| Task set |
1. Answer these questions from the sketch of Lucy Amy Miller:
(a) In what year and in what town was she born?
(b) How old was the man she married in 1841?
(c) In what city was the asylum where she was committed?
2. Name every U.S. state mentioned in the sketch of Lucy Amy Miller.
3. Pick up the sketch of Lucy Amy Miller after its final sentence and keep writing.

| Document |
********************

Donn Haven Lathrop © 1995
In 1652, the poet John Milton wrote in his Sonnet XV; On His Blindness,
that "they also serve, who stand and wait." Although she was neither
watch- nor clockmaker, Lucy Amy Miller is included in this series of
vignettes on Women in Horology as one of those who "stood and waited."
She first appeared as a statistic in the 1830 census in Springfield,
Vermont as: F, 15-20; 1, and in the 1840 census, again: F, 20-30; 1.
No name, just a number. Regardless of her early numerical anonymity, we
know that in 1840 she was 22 years old, the daughter of Levi and Lois
(Sherman) Miller of Springfield, born in 1818 in Portland, Maine. Her
mother was a native of Vermont, and her father of Massachusetts. Her
grandfather, James Harrington Miller, in his own turn, had moved to
Vermont in 1798. Very little can be found concerning her life during
the intervening years. The obituary of a daughter noted that she was a
school teacher; the assumption can be made that she probably "fitted
herself as a teacher" in her teens, as did many of the young women of
that era. In 1841, when she was 23, her anonymity disappeared abruptly.
She married a 76 year old man, and bore him five children. Ten years
later she was committed to the asylum in Concord, New Hampshire, from
which, two years later, she was released to the custody of her father,
who had travelled from Wisconsin to take her home. Given the
commonality of the surname, Miller, she was very difficult to track
down, but some parts of her life have been reconstructed.

********************

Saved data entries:
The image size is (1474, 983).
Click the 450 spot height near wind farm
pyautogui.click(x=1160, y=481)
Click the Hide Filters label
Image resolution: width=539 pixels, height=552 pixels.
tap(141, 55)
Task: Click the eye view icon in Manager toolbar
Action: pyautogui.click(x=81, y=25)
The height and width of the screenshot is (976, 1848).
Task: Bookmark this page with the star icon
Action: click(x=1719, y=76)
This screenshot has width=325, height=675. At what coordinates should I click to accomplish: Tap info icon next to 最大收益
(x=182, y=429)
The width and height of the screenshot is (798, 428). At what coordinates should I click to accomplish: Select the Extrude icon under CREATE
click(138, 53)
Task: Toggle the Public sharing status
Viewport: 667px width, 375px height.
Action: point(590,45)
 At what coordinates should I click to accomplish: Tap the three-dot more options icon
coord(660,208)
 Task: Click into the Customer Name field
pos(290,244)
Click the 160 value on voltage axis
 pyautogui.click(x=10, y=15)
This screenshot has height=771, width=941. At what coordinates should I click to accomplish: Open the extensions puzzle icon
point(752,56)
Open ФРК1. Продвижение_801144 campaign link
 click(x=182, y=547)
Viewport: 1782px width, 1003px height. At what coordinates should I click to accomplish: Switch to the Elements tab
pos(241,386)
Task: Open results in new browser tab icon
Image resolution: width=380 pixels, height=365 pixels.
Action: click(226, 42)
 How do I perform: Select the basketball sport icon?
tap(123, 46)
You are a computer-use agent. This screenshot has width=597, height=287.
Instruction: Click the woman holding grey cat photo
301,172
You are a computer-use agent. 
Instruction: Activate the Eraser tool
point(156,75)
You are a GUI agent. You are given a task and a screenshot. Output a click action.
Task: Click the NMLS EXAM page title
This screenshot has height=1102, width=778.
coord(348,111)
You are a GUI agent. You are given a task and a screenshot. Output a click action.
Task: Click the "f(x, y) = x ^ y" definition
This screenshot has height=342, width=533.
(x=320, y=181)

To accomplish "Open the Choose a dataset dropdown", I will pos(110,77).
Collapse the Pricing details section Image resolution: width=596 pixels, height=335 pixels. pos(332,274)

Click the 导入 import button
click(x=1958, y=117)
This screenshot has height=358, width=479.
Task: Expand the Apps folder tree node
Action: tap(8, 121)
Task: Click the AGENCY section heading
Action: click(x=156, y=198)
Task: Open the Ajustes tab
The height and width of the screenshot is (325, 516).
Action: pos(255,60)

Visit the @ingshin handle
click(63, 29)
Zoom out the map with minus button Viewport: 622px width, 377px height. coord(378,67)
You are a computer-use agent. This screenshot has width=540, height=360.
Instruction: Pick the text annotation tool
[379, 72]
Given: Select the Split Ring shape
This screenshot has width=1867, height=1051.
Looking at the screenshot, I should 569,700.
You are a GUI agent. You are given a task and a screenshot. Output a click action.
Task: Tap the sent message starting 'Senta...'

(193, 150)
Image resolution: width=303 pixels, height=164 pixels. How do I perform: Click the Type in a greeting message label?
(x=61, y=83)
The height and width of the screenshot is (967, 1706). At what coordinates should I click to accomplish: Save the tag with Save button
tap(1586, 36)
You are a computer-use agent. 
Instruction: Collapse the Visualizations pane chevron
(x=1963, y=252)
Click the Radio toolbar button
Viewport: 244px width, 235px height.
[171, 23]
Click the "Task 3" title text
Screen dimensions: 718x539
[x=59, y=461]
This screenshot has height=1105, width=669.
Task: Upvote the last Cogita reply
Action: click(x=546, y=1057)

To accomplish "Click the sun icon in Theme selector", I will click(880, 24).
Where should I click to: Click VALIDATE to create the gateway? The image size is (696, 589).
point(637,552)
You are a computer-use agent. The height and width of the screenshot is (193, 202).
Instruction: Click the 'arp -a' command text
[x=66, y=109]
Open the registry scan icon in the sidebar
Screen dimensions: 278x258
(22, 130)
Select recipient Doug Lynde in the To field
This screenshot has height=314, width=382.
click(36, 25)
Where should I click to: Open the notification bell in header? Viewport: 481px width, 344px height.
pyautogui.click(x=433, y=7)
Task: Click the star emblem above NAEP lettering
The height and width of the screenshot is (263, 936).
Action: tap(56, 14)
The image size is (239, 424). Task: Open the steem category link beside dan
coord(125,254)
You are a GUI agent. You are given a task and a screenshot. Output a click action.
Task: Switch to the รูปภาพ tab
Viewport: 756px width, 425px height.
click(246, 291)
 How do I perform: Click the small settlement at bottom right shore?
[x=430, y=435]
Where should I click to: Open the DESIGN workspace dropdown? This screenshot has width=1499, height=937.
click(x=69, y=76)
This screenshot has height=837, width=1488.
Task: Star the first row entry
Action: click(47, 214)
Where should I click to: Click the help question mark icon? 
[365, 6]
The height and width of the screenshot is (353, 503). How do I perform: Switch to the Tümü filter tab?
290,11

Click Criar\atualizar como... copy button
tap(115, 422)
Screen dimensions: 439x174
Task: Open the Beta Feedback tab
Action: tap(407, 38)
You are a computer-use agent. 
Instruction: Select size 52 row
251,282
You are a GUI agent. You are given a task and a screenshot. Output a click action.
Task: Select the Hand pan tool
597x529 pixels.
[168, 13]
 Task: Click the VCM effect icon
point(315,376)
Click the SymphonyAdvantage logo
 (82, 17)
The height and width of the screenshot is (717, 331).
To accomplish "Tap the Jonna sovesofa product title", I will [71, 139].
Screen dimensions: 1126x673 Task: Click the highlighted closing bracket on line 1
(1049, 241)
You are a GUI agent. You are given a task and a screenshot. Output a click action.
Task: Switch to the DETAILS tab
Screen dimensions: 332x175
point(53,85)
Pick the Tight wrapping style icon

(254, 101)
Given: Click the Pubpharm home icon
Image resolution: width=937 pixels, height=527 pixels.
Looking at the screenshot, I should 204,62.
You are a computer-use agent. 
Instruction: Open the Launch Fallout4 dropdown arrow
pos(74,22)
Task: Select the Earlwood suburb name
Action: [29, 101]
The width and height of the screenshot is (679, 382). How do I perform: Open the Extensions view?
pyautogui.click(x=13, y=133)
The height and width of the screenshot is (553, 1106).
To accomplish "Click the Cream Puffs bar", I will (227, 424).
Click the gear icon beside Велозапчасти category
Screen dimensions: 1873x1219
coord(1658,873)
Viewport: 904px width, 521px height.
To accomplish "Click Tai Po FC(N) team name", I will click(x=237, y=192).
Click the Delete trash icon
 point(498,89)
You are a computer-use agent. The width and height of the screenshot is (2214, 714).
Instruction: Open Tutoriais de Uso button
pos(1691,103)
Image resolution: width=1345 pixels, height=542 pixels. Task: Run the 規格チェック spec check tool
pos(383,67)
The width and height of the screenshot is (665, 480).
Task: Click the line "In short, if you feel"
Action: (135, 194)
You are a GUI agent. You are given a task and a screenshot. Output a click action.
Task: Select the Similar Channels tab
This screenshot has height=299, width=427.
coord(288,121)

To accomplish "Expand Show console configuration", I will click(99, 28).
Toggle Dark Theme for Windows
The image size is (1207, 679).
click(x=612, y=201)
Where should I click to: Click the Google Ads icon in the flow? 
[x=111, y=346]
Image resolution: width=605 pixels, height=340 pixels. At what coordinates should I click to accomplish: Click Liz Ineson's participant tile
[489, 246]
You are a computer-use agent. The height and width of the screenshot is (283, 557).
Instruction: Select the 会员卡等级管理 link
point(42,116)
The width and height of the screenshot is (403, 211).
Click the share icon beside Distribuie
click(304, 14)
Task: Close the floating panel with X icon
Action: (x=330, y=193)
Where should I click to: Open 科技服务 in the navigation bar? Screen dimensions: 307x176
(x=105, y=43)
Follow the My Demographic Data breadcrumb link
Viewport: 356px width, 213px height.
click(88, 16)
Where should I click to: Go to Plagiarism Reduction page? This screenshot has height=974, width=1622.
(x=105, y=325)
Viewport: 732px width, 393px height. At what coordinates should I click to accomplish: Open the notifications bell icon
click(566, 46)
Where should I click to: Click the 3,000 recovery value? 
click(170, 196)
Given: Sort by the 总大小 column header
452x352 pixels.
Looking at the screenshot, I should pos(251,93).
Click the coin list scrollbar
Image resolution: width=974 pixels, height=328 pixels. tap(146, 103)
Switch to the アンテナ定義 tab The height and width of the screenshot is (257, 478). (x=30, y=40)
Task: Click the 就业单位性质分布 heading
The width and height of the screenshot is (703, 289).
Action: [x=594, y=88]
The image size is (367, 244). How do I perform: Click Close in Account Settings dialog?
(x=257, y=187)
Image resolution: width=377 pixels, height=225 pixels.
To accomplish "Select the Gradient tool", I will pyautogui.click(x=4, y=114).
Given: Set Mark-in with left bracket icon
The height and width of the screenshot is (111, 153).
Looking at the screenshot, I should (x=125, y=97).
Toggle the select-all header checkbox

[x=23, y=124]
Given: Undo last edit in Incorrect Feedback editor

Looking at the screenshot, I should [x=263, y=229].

********************

| Results for each task |
1.
(a) 1818, in Portland, Maine
(b) 76
(c) Concord, New Hampshire

2. Vermont, Maine, Massachusetts, New Hampshire, Wisconsin

3.
After moving to Charlestown, New Hampshire, in the early 1780's, an
orphan who had just completed his clockmaker's apprenticeship in
Worcester, Massachusetts, Stephen Hassam had ingratiated himself with
the social establishment in Charlestown through his marriage to
Theodosia Hastings, whose pedigree included three of the families who
had settled early Charlestown. Through 54 years of marriage and five
children, the family prospered financially. Stephen's life in
Charlestown was an expression of his various skills and his achievements
as a clockmaker, builder, and tavern keeper. For some reason, in 1816
he began to spell his surname Hasham. He built, and with his son
Stephen Danforth, ran the Eagle Hotel, a favorite stopping point for
travellers from the south and east who were going to Canada. Regardless
of his success, he had a "Peck's bad boy" attitude in his dealings with
people and the authorities. His wife seemed to be able to tone down
many of his off-the-wall antics, avert the wrath of the conservative
social upper crust in the town, and keep him productively at work.
After her death, in March, 1841, after 54 years of marriage and five
children, Stephen's world began to unravel. Remembered as a small and
feisty man, he probably thought it was just beginning. He was, after
all, only 76. Probably within days, he was across the Connecticut River
in Springfield, paying court to Lucy Amy Miller, the school-teacher
who was all of 23.
Stephen and Lucy published their marriage intentions on 21 July,
1841, just over four months after he had buried his first wife. Lucy's
mother and father, pillars of the Baptist church in Springfield,
evidently objected strenuously when their daughter accepted a proposal
of marriage from Stephen, a tavernkeeper and professed atheist of
Charlestown, a few miles away on the east bank of the Connecticut River.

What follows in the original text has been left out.